→ **EXCERPT TO READ**

RSA comment on discussions with IWGB union on pay and article published in the Observer on 3rd September 2023
Pay discussions between the RSA (the Royal Society for Arts, Manufactures and Commerce) and IWGB (Independent Workers of Great Britain) have been ongoing since the union was formally recognised in March 2023.
We are committed to a review of staff pay in September following reforecasting our income and expenditure. This commitment has been communicated on several occasions to all staff and to IWGB.
With that next meeting pending, we are issuing this statement to correct the inaccurate information and highly misleading statements we have seen in an Observer news story published about the RSA yesterday and repeated on social media alongside other misleading accusations. This is the third occasion that we have needed to make corrections of a similar nature.
The RSA is a charity with an exceptional and highly valued staff team. We are seeing terrific collective efforts from everyone to deliver our new charitable mission and increase our income so we can do more on pay. Our growing social impact and external reputation means we are attracting some fantastic new recruits and partners and the RSA’s strategic direction, social impact and staffing position have never been stronger.
We are hugely grateful to all our staff for their ongoing hard work and commitment at this exciting time, especially with the current cost of living backdrop and the requirement for our charity to deliver financial sustainability through a balanced operating budget. This is after spending over £2million of reserves during the pandemic to preserve jobs and support pay. We invested heavily in order that no staff lost their jobs during the pandemic and so that all those furloughed had their pay topped up to 100 per cent. We continue to invest in our people alongside addressing the deficits the charity has run for the past five years.
Since 1 April 2023, in recognition of cost-of-living pressures, we have implemented a new minimum salary for all staff of £25,500 which is well in excess of the London Living Wage. We have also implemented an across-the-board pay increase for all staff, equating to up to 4 per cent for many of our people, and have awarded around half of our more junior team with pay increases well above this minimum pay increase. This was all done within the constraints of financial sustainability and a balanced budget.
The article published in the Observer on 3rd September 2023 makes many highly inaccurate and misleading statements and we are in correspondence with the newspaper and the IWGB union regarding this.
The article makes a wholly inaccurate and misleading claim that RSA executives have seen a 170 per cent increase in pay this year. Over the last year, the charity has filled vacancies at the executive level and our CEO has returned from a government secondment. No executives received an in-role pay increase this year and our CEO has seen no increase in pay since his appointment two years ago. It appears that unreliable data sources have been used and that non-executive salaries have been included in the cost calculations with the express purpose of misleading the public and damaging the reputation of senior management of the RSA.

→ **REQUIREMENT 1**
Copy the RSA statement word for word, starting at "With that next" and ending at "never been stronger.".
→ **REQUIREMENT 2**
According to the RSA statement, what minimum salary has the RSA set for all staff since 1 April 2023?
The records are separate material and are not connected to the RSA statement.

→ **INFORMATION SHOWN**
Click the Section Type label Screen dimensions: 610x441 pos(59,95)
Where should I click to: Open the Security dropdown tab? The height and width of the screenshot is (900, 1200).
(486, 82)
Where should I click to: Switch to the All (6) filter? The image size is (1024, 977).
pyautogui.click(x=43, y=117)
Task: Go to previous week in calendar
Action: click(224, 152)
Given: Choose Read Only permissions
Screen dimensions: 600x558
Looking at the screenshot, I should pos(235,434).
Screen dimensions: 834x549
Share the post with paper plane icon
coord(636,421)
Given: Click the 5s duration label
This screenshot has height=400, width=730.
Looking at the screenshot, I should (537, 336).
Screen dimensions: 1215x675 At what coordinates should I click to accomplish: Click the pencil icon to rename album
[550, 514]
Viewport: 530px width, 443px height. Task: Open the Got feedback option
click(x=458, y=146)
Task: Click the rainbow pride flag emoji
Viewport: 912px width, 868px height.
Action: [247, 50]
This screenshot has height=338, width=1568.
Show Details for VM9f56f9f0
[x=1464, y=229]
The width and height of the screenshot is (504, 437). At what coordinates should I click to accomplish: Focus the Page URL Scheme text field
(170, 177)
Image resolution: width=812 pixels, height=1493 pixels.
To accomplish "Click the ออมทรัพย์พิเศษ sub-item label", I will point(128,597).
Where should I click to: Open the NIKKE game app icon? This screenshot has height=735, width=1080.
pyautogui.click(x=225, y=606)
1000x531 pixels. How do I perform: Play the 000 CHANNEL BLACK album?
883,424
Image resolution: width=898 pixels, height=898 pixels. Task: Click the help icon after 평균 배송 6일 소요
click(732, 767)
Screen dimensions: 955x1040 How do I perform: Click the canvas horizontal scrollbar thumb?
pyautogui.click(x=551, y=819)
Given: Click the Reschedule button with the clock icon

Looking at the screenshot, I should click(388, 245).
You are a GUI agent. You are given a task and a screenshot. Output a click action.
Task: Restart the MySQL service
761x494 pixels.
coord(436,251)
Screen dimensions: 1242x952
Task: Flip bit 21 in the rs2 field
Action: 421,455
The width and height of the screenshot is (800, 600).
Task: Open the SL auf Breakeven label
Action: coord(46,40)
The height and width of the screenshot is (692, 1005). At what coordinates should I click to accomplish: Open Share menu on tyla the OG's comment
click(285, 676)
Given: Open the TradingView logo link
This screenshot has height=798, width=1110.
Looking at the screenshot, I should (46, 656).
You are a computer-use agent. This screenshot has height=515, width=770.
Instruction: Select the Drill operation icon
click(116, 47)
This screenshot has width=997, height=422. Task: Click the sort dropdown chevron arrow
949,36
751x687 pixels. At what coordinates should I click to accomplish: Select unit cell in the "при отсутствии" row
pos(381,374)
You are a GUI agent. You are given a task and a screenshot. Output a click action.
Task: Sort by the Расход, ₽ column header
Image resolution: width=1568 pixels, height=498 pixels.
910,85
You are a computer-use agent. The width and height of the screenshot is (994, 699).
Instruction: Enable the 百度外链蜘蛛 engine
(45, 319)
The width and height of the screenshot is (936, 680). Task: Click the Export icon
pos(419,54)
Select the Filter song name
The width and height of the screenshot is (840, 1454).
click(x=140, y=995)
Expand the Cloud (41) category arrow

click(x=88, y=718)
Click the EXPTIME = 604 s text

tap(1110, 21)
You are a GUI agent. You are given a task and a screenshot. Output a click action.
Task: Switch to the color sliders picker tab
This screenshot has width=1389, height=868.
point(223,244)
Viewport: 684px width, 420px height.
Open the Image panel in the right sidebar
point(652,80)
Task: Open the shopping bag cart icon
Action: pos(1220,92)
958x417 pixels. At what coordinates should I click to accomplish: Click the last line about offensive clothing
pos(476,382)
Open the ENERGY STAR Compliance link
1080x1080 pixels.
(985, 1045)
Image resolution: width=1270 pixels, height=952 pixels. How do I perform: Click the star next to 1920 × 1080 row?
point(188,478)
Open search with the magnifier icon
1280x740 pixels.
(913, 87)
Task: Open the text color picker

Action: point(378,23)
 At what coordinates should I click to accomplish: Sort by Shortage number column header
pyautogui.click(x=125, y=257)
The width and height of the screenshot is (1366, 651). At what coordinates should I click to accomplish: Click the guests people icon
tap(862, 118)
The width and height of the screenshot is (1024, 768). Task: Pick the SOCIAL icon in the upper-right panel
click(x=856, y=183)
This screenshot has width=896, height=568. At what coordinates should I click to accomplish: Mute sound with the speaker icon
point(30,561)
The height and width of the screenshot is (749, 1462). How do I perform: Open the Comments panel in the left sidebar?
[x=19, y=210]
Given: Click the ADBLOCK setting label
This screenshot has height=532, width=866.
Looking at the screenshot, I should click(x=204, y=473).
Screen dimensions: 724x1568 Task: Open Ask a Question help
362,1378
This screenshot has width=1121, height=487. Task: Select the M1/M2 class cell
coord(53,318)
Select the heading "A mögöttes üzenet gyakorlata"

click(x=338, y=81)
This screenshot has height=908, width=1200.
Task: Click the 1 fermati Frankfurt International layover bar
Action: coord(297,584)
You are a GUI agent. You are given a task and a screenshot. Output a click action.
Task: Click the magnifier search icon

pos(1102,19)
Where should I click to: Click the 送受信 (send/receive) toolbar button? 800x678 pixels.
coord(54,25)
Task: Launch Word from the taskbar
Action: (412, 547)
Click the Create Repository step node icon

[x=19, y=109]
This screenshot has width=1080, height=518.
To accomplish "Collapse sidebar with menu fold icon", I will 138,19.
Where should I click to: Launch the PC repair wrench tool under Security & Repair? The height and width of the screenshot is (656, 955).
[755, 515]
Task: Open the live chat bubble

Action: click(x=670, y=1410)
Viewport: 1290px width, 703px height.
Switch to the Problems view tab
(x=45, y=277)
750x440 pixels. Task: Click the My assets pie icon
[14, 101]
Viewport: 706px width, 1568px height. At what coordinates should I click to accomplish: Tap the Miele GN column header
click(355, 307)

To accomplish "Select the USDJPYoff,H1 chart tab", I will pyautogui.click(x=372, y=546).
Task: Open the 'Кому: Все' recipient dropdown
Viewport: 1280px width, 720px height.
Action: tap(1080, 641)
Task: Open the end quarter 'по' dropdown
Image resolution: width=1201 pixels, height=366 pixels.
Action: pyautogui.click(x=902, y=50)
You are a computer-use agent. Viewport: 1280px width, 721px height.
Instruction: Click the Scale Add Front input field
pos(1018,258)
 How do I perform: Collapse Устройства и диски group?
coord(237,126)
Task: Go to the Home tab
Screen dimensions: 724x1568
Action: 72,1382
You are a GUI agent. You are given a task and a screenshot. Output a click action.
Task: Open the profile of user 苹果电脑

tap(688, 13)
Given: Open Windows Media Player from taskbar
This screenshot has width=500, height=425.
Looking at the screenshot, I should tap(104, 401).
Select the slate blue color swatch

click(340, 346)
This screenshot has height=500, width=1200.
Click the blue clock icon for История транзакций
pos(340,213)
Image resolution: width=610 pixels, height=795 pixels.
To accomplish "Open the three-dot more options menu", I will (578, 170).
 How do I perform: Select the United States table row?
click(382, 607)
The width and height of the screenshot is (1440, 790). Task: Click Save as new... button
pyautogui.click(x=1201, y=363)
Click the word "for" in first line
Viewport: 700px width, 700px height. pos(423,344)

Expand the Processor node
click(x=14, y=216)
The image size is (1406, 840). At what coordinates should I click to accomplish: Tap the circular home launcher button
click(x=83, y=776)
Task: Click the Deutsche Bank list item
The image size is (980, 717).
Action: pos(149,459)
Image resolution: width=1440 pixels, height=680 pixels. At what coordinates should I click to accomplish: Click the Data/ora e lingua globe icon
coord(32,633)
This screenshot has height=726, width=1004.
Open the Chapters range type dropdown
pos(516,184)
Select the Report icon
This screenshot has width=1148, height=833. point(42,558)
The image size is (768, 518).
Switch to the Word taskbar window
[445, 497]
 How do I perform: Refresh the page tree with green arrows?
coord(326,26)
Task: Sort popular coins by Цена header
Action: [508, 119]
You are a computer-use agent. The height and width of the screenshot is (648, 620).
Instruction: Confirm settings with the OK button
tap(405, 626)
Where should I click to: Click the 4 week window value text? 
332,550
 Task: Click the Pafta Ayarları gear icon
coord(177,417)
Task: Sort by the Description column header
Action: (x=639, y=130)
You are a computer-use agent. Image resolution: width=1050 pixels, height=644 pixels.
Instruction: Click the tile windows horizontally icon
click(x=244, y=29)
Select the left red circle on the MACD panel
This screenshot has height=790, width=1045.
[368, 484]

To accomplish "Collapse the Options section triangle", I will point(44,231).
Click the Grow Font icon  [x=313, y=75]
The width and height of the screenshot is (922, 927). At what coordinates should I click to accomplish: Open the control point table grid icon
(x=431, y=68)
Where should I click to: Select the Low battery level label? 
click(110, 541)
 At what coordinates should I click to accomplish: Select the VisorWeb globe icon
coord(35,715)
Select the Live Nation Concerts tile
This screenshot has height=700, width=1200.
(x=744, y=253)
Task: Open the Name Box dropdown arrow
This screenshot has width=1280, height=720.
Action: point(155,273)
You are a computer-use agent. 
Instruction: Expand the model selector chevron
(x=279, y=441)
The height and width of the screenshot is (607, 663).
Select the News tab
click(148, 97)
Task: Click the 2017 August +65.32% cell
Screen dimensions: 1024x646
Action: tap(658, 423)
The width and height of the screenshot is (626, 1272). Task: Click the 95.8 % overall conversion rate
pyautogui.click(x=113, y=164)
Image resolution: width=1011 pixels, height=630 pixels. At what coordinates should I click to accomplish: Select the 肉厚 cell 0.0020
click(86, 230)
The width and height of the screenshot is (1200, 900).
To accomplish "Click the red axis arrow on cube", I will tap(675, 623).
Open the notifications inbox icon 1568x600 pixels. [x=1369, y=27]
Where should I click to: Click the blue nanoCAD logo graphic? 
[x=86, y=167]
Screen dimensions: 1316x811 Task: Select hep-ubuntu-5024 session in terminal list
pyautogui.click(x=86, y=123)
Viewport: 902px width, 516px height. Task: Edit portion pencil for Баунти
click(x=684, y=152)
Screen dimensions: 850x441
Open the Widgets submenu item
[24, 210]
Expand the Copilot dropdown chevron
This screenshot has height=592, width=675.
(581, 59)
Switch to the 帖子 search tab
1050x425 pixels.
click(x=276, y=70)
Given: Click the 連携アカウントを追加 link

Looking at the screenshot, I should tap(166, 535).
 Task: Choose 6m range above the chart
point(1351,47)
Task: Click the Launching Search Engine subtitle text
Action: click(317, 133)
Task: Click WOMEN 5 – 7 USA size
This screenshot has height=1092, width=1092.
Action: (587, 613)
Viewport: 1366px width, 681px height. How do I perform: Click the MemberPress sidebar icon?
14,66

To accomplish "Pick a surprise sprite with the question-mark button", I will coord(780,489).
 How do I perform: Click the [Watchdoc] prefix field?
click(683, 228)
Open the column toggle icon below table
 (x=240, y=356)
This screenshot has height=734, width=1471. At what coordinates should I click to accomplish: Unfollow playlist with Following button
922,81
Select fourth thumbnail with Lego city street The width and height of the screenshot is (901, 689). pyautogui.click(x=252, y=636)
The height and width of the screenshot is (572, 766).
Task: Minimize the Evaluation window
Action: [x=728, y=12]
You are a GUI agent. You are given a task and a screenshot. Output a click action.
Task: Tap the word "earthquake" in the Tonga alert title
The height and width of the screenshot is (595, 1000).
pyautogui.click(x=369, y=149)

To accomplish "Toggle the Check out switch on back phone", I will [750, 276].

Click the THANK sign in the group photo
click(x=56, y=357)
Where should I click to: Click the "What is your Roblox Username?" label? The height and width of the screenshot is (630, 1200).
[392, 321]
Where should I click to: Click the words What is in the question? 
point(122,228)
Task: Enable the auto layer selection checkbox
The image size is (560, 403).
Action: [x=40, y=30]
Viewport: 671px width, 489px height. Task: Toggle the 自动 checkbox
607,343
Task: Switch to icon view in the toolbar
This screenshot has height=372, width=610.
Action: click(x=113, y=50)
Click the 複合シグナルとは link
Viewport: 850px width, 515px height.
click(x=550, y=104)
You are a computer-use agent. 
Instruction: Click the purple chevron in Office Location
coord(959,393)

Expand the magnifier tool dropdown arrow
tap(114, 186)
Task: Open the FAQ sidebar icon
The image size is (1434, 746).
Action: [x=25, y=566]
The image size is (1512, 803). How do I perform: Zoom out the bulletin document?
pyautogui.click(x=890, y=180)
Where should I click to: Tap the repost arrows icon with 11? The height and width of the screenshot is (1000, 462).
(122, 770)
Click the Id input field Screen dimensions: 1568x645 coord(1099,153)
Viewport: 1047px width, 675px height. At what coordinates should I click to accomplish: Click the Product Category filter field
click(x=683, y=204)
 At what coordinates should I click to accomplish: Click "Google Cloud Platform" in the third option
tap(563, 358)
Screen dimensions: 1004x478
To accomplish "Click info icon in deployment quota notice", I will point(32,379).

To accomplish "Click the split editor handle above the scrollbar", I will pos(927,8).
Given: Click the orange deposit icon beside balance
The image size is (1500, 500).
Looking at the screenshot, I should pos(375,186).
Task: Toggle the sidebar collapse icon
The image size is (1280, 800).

→ **WRITTEN SOLUTION 1**
With that next meeting pending, we are issuing this statement to correct the inaccurate information and highly misleading statements we have seen in an Observer news story published about the RSA yesterday and repeated on social media alongside other misleading accusations. This is the third occasion that we have needed to make corrections of a similar nature.
The RSA is a charity with an exceptional and highly valued staff team. We are seeing terrific collective efforts from everyone to deliver our new charitable mission and increase our income so we can do more on pay. Our growing social impact and external reputation means we are attracting some fantastic new recruits and partners and the RSA’s strategic direction, social impact and staffing position have never been stronger.

→ **WRITTEN SOLUTION 2**
£25,500